# GSD vs. wolf...



## SoCal Rebell

From time to time I rent a cabin in Idyllwild Ca., it is a remote place in the mountains. 7am on Sunday I take Cutter for a walk in the woods, he loves it running around chasing little critters. He was off running around I turn to my left and I was face to face with a grey wolf not more then 15 feet away from me, it scared the crap out of me and I froze.

I'm guessing he was about 90 lbs. and scary looking, we just stared at each other, finally I just whistled for my 104 lb. boy to come to my rescue. He came running to me, I'm like what is he going to do, I really didn't want a wolf/dog fight but I was scared. Wolf saw Cutter, Cutter saw wolf, Cutter went after wolf perceiving him as a threat. I was relieved when the wolf took off running but then Cutter took off after him.

I finally called Cutter off, I was relieved and happy there was no confrontation. It's good to have a protective GSD.



.


----------



## Mary Beth

Congrat to Cutter - you have a great gsd!


----------



## GreenCo

That's crazy. Glad they didn't get into it. Surprised the wolf was scared of a GSD though.


----------



## Catterman

Good thing Cutter didn't get ahold of a wolf. Regardless of size, that wolf could've killed or maimed your dog. Besides, wolves are pack animals. Good chance there was another or more somewhere close by. Could've been the end of both of you. Either way, good for Cutter for protecting you.


----------



## doggiedad

did he go after the wolf because he thought he was a threat or did he
go after the wolf to play. you don't want your dog chasing a wolf
or coyote. others could be in hiding. i would have called my dog to me
and headed in another direction. if i could i would have picked something 
up to arm myself. if my dog was going to Tango it was going to be 3 way dance.



SoCal Rebell said:


> From time to time I rent a cabin in Idyllwild Ca., it is a remote place in the mountains. 7am on Sunday I take Cutter for a walk in the woods, he loves it running around chasing little critters. He was off running around I turn to my left and I was face to face with a grey wolf not more then 15 feet away from me, it scared the crap out of me and I froze.
> 
> I'm guessing he was about 90 lbs. and scary looking, we just stared at each other, finally I just whistled for my 104 lb. boy to come to my rescue. He came running to me, I'm like what is he going to do, I really didn't want a wolf/dog fight but I was scared. Wolf saw Cutter, Cutter saw wolf,
> 
> >>>>> Cutter went after wolf perceiving him as a threat. I was relieved when the wolf took off running but then Cutter took off after him.<<<<<
> 
> I finally called Cutter off, I was relieved and happy there was no confrontation. It's good to have a protective GSD.
> 
> 
> 
> .


----------



## SoCal Rebell

doggiedad said:


> did he go after the wolf because he thought he was a threat or did he
> go after the wolf to play. you don't want your dog chasing a wolf
> or coyote. others could be in hiding. i would have called my dog to me
> and headed in another direction. if i could i would have picked something
> up to arm myself. if my dog was going to Tango it was going to be 3 way dance.

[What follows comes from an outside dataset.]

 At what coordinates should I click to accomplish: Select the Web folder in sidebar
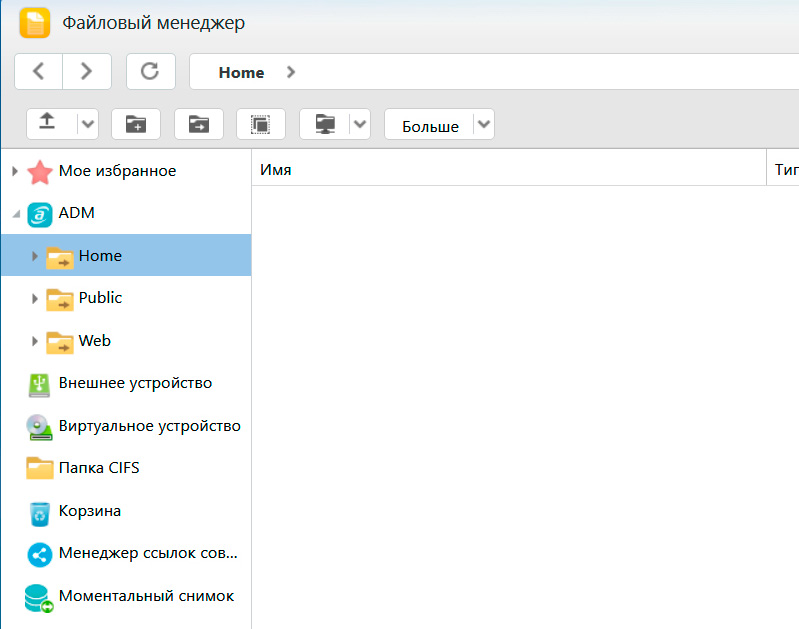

You had to be there, it was crazy and I was literally paralyzed. All I could think of was calling my dog, at the time in my mind it was the only way out of the predicament. The wolf was about 80 lbs. Cutter 104 lbs. I know wolves have more bite tension then a GSD so I was worried. Cutter definitely was not coming to play as he had that full on throaty growl and bark going, wolf didn't hesitate for a second he bolted away, when Cutter ran by me I realized he was going to chase him down I got my wits about me and called him off and we made a hasty exit. 


.


----------



## Nigel

OR7 perhaps?


----------



## alexg

It could be a loner wolf who was very low in the hierarchy of his pack and as a result forced out. These are the weaker animals and are not able to stand up for themselves.
Consider yourself lucky.


----------



## martemchik

An 80 lbs wolf? Was it an adolescent? And you realize size doesn't matter right? It's great when our dogs act like that in the right situations, but the last thing I'd want is for my boy to get into it with any dog or wolf. Especially that far away...you realize that its rare that in a dog fight one dog comes out completely unscathed.


----------



## Anitsisqua

Well, he said 90lbs in the first post, and, really, neither is unusual. Female Gray Wolves average 80-85lbs, and the average male is 95 to 100. 

An average-sized female or a slightly small male would fit nicely between the two weights he gave.


----------



## Jd414

Wolf would win every time....

Sent from Petguide.com Free App


----------



## KathrynApril

Whoa what a story! It seems you and your dog handled it well. Glad to hear you two are safe.


----------



## howlk9

A wolf in Idyllwild? Too bad you didn't have a camera as I don't know of any confirmed sightings in So Cal. And I agree with above posters, a GSD would probably not come out on top in that fight, especially if the rest of the pack was nearby.


----------



## baron420

Its not supprising the wolf ran your not food to it and with your dog there was more of your pack then there was of his there. You don't really have to worry about wolves unless there starving. Deer are more dangerous murderous bastards. 

Sent from Petguide.com Free App


----------



## Nigel

howlk9 said:


> A wolf in Idyllwild? Too bad you didn't have a camera as I don't know of any confirmed sightings in So Cal. And I agree with above posters, a GSD would probably not come out on top in that fight, especially if the rest of the pack was nearby.


I would report it. OR7 is a transient wolf from a dispersed Oregon pack and is the only one known to be in California (northern) at this point, but they are elusive and could be more. It could also be an escaped hybrid.

Took this Q&A from the CDFW.

If wolves move into California, will CDFW want people to report seeing them?
Yes, please. Contact the nearest CDFW Regional Office or the Headquarters Wildlife Branch. 

Here's the link. http://www.dfg.ca.gov/wildlife/nongame/wolf/FAQ.html


----------